- Exercise goal: Copy every entry word for word, but skip the pictures.

- Supplied information:
◇ ◇ ◇

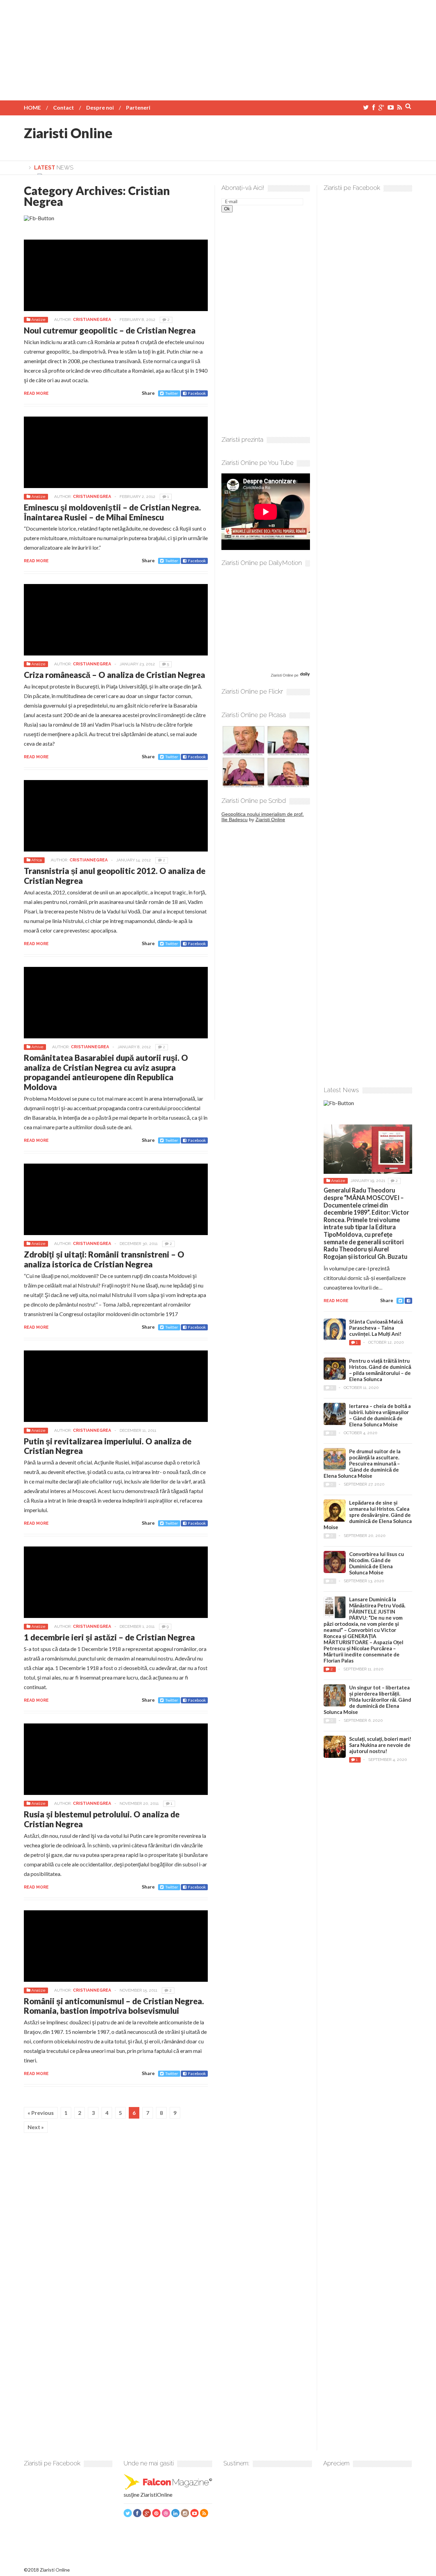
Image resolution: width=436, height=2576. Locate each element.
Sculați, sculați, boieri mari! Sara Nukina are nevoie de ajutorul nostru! (380, 1745)
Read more (36, 393)
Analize (38, 319)
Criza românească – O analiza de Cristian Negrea (114, 675)
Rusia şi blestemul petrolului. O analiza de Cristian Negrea (102, 1819)
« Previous (41, 2112)
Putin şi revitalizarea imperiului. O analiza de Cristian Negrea (107, 1446)
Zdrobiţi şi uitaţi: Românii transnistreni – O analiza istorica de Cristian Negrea (104, 1259)
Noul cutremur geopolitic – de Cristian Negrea (110, 330)
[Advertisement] (218, 47)
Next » (36, 2127)
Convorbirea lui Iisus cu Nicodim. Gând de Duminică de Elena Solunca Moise (376, 1563)
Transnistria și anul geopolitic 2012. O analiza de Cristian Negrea (114, 876)
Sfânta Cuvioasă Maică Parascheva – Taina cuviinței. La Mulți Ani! (376, 1327)
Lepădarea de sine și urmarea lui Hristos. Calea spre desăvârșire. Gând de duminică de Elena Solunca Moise (368, 1515)
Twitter (171, 393)
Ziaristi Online (68, 133)
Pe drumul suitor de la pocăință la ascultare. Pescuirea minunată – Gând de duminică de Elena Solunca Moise (362, 1463)
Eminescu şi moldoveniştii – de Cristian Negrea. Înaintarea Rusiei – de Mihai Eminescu (112, 512)
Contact (63, 107)
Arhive (37, 1046)
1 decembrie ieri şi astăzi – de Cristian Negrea (109, 1637)
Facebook (197, 393)
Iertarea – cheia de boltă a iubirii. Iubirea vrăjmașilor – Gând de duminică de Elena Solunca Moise (380, 1415)
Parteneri (138, 107)
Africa (36, 860)
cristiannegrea (92, 319)
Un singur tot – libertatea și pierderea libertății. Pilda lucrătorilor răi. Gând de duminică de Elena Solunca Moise (367, 1699)
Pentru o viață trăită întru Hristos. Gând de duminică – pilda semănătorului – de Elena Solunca (380, 1370)
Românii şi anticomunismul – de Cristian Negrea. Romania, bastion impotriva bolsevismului (114, 2006)
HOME (32, 107)
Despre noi (100, 107)
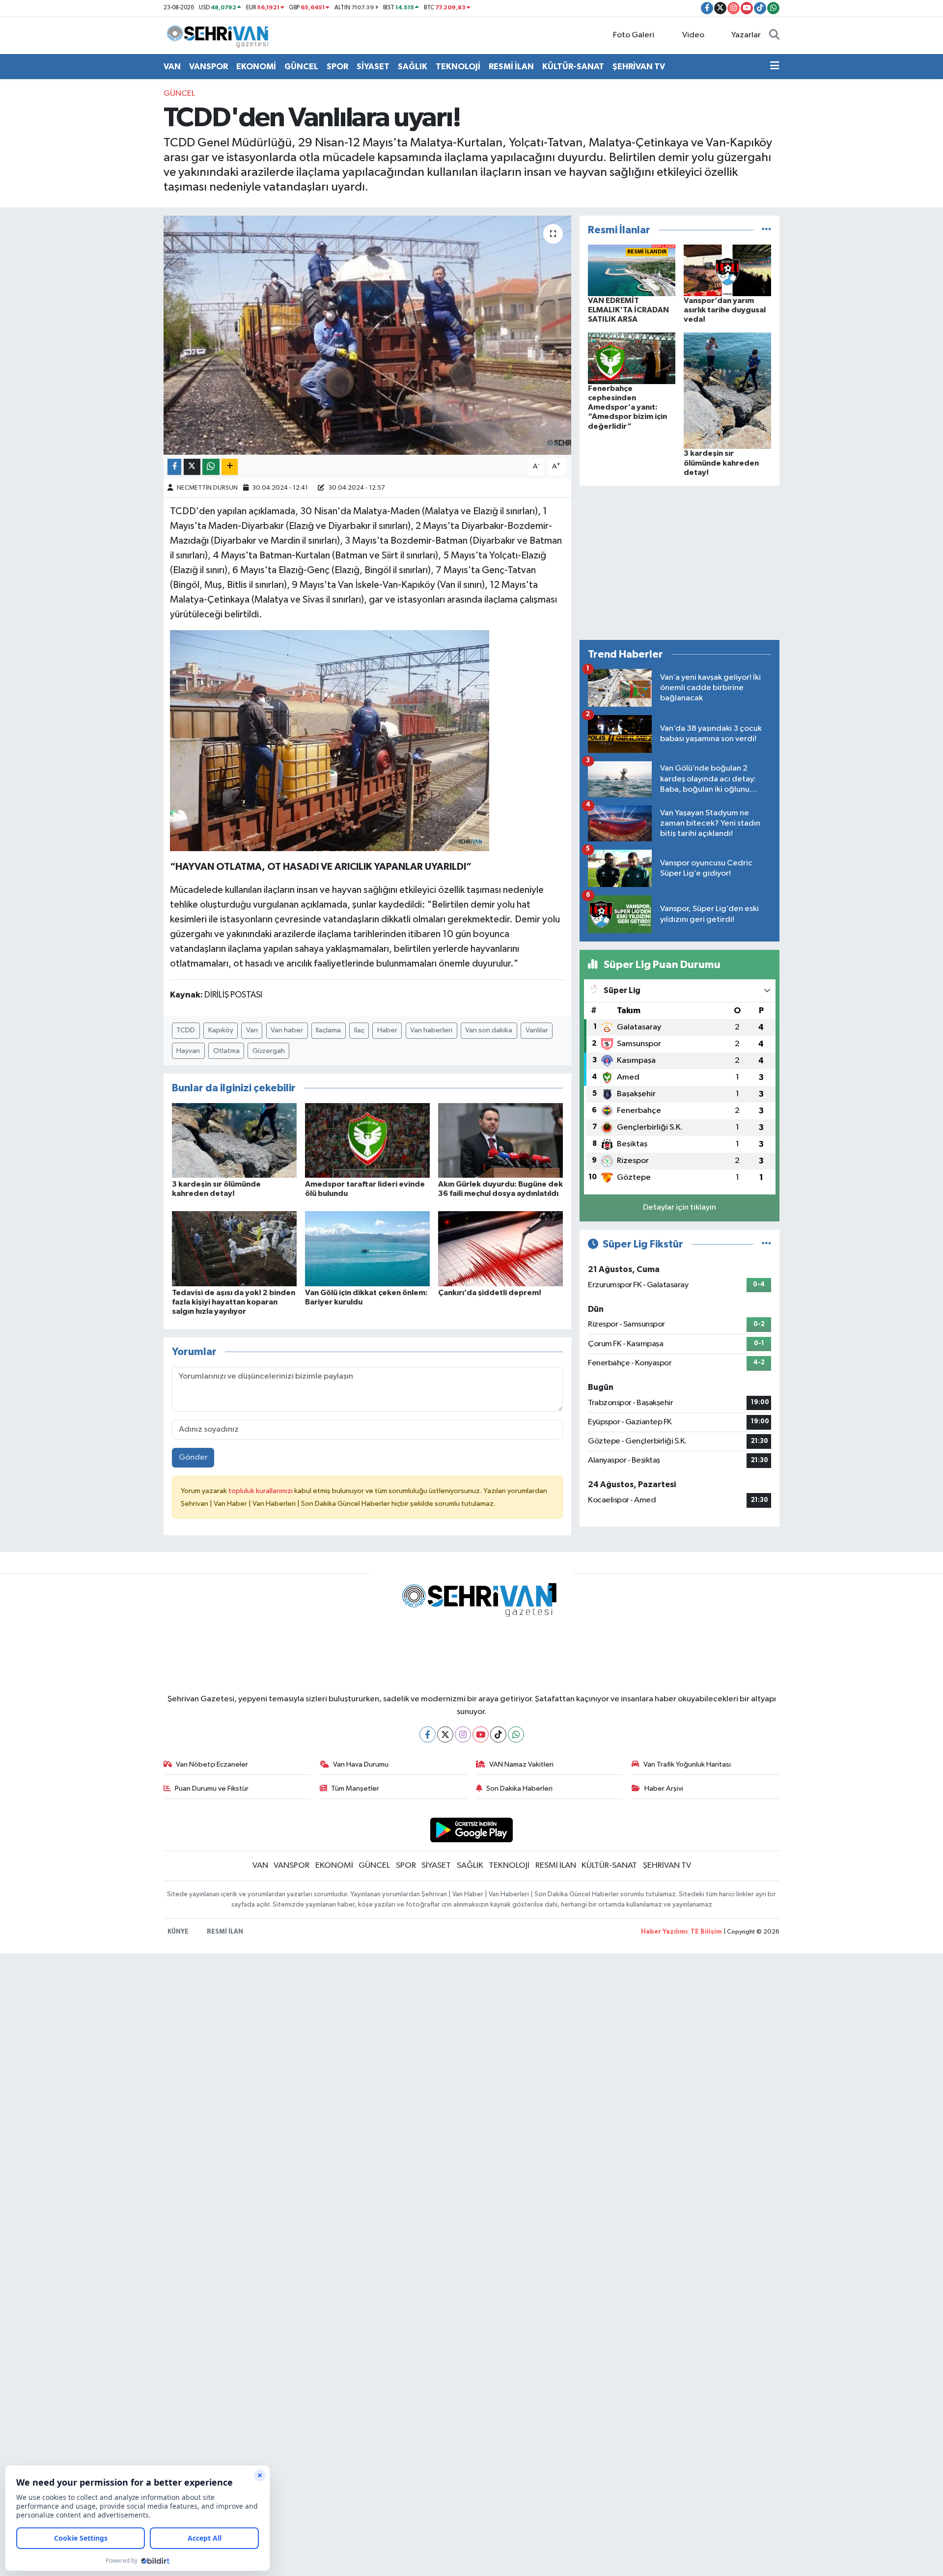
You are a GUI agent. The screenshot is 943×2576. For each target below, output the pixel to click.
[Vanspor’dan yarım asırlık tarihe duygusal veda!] (727, 270)
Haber (387, 1030)
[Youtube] (480, 1734)
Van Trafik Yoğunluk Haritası (687, 1764)
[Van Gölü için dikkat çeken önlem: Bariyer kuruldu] (367, 1248)
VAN (172, 66)
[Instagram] (463, 1734)
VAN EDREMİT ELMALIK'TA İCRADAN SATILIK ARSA (628, 310)
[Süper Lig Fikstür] (766, 1244)
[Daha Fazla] (230, 467)
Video (693, 35)
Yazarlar (746, 35)
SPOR (337, 66)
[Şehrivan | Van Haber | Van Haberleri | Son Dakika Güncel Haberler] (220, 35)
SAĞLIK (412, 66)
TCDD (185, 1030)
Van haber (287, 1030)
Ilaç (359, 1030)
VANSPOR (208, 66)
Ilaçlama (328, 1030)
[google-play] (471, 1830)
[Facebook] (427, 1734)
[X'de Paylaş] (192, 467)
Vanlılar (537, 1030)
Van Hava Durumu (360, 1764)
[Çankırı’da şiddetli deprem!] (500, 1248)
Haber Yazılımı (664, 1932)
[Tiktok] (498, 1734)
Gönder (193, 1457)
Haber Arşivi (663, 1788)
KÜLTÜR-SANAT (573, 66)
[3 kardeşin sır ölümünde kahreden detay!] (234, 1140)
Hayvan (188, 1050)
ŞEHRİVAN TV (638, 66)
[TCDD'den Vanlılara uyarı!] (368, 335)
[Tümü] (766, 230)
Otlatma (226, 1050)
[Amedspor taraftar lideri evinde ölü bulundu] (367, 1140)
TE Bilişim (706, 1932)
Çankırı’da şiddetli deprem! (489, 1293)
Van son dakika (488, 1030)
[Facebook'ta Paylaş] (174, 467)
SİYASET (373, 66)
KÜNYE (178, 1932)
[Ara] (774, 35)
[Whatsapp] (516, 1734)
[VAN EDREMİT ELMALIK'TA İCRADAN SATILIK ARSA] (631, 270)
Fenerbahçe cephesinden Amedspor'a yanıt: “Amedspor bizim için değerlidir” (627, 407)
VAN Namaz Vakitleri (521, 1764)
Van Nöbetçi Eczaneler (212, 1764)
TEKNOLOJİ (458, 66)
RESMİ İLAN (511, 66)
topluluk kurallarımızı (261, 1491)
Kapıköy (220, 1030)
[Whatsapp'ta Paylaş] (211, 467)
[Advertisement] (679, 563)
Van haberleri (431, 1030)
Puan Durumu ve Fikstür (212, 1788)
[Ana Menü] (774, 66)
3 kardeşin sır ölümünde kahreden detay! (721, 462)
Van (252, 1030)
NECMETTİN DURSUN (207, 488)
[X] (445, 1734)
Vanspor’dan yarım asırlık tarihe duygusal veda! (725, 310)
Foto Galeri (633, 35)
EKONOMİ (256, 66)
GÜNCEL (301, 66)
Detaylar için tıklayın (679, 1207)
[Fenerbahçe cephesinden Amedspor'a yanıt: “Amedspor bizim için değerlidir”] (631, 358)
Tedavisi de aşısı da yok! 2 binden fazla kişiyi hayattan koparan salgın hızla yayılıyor (233, 1302)
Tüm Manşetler (355, 1788)
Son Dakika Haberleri (519, 1788)
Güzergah (268, 1050)
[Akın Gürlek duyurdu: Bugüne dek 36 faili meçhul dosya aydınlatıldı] (500, 1140)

◇ ◇ ◇

- Problem solution:
Image resolution: width=436, height=2576. Locate each element.
Sculați, sculați, boieri mari! Sara Nukina are nevoie de ajutorul nostru! (380, 1745)
Read more (36, 393)
Analize (38, 319)
Criza românească – O analiza de Cristian Negrea (114, 675)
Rusia şi blestemul petrolului. O analiza de Cristian Negrea (102, 1819)
« Previous (41, 2112)
Putin şi revitalizarea imperiului. O analiza de Cristian Negrea (107, 1446)
Zdrobiţi şi uitaţi: Românii transnistreni – O analiza istorica de Cristian Negrea (104, 1259)
Noul cutremur geopolitic – de Cristian Negrea (110, 330)
[Advertisement] (218, 47)
Next » (36, 2127)
Convorbirea lui Iisus cu Nicodim. Gând de Duminică de Elena Solunca Moise (376, 1563)
Transnistria și anul geopolitic 2012. O analiza de Cristian Negrea (114, 876)
Sfânta Cuvioasă Maică Parascheva – Taina cuviinței. La Mulți Ani! (376, 1327)
Lepădarea de sine și urmarea lui Hristos. Calea spre desăvârșire. Gând de duminică de Elena Solunca Moise (368, 1515)
Twitter (171, 393)
Ziaristi Online (68, 133)
Pe drumul suitor de la pocăință la ascultare. Pescuirea minunată – Gând de duminică de Elena Solunca Moise (362, 1463)
Eminescu şi moldoveniştii – de Cristian Negrea. Înaintarea Rusiei – de Mihai Eminescu (112, 512)
Contact (63, 107)
Arhive (37, 1046)
1 decembrie ieri şi astăzi – de Cristian Negrea (109, 1637)
Facebook (197, 393)
Iertarea – cheia de boltă a iubirii. Iubirea vrăjmașilor – Gând de duminică de Elena Solunca Moise (380, 1415)
Parteneri (138, 107)
Africa (36, 860)
cristiannegrea (92, 319)
Un singur tot – libertatea și pierderea libertății. Pilda lucrătorilor răi. Gând de duminică de Elena Solunca Moise (367, 1699)
Pentru o viață trăită întru Hristos. Gând de duminică – pilda semănătorului – de Elena Solunca (380, 1370)
Românii şi anticomunismul – de Cristian Negrea. Romania, bastion impotriva bolsevismului (114, 2006)
HOME (32, 107)
Despre noi (100, 107)
You are a GUI agent. The screenshot is 943×2576. For each target below, output the pixel to click.
[Vanspor’dan yarım asırlık tarihe duygusal veda!] (727, 270)
Haber (387, 1030)
[Youtube] (480, 1734)
Van Trafik Yoğunluk Haritası (687, 1764)
[Van Gölü için dikkat çeken önlem: Bariyer kuruldu] (367, 1248)
VAN (172, 66)
[Instagram] (463, 1734)
VAN EDREMİT ELMALIK'TA İCRADAN SATILIK ARSA (628, 310)
[Süper Lig Fikstür] (766, 1244)
[Daha Fazla] (230, 467)
Video (693, 35)
Yazarlar (746, 35)
SPOR (337, 66)
[Şehrivan | Van Haber | Van Haberleri | Son Dakika Güncel Haberler] (220, 35)
SAĞLIK (412, 66)
TCDD (185, 1030)
Van haber (287, 1030)
Ilaç (359, 1030)
VANSPOR (208, 66)
Ilaçlama (328, 1030)
[google-play] (471, 1830)
[Facebook] (427, 1734)
[X'de Paylaş] (192, 467)
Vanlılar (537, 1030)
Van Hava Durumu (360, 1764)
[Çankırı’da şiddetli deprem!] (500, 1248)
Haber Yazılımı (664, 1932)
[Tiktok] (498, 1734)
Gönder (193, 1457)
Haber Arşivi (663, 1788)
KÜLTÜR-SANAT (573, 66)
[3 kardeşin sır ölümünde kahreden detay!] (234, 1140)
Hayvan (188, 1050)
ŞEHRİVAN TV (638, 66)
[TCDD'den Vanlılara uyarı!] (368, 335)
[Tümü] (766, 230)
Otlatma (226, 1050)
[Amedspor taraftar lideri evinde ölü bulundu] (367, 1140)
TE Bilişim (706, 1932)
Çankırı’da şiddetli deprem! (489, 1293)
Van son dakika (488, 1030)
[Facebook'ta Paylaş] (174, 467)
SİYASET (373, 66)
KÜNYE (178, 1932)
[Ara] (774, 35)
[Whatsapp] (516, 1734)
[VAN EDREMİT ELMALIK'TA İCRADAN SATILIK ARSA] (631, 270)
Fenerbahçe cephesinden Amedspor'a yanıt: “Amedspor bizim için değerlidir” (627, 407)
VAN Namaz Vakitleri (521, 1764)
Van Nöbetçi Eczaneler (212, 1764)
TEKNOLOJİ (458, 66)
RESMİ İLAN (511, 66)
topluluk kurallarımızı (261, 1491)
Kapıköy (220, 1030)
[Whatsapp'ta Paylaş] (211, 467)
[Advertisement] (679, 563)
Van haberleri (431, 1030)
Puan Durumu ve Fikstür (212, 1788)
[Ana Menü] (774, 66)
3 kardeşin sır ölümünde kahreden detay! (721, 462)
Van (252, 1030)
NECMETTİN DURSUN (207, 488)
[X] (445, 1734)
Vanspor’dan yarım asırlık tarihe duygusal veda! (725, 310)
Foto Galeri (633, 35)
EKONOMİ (256, 66)
GÜNCEL (301, 66)
Detaylar için tıklayın (679, 1207)
[Fenerbahçe cephesinden Amedspor'a yanıt: “Amedspor bizim için değerlidir”] (631, 358)
Tedavisi de aşısı da yok! 2 binden fazla kişiyi hayattan koparan salgın hızla yayılıyor (233, 1302)
Tüm Manşetler (355, 1788)
Son Dakika Haberleri (519, 1788)
Güzergah (268, 1050)
[Akın Gürlek duyurdu: Bugüne dek 36 faili meçhul dosya aydınlatıldı] (500, 1140)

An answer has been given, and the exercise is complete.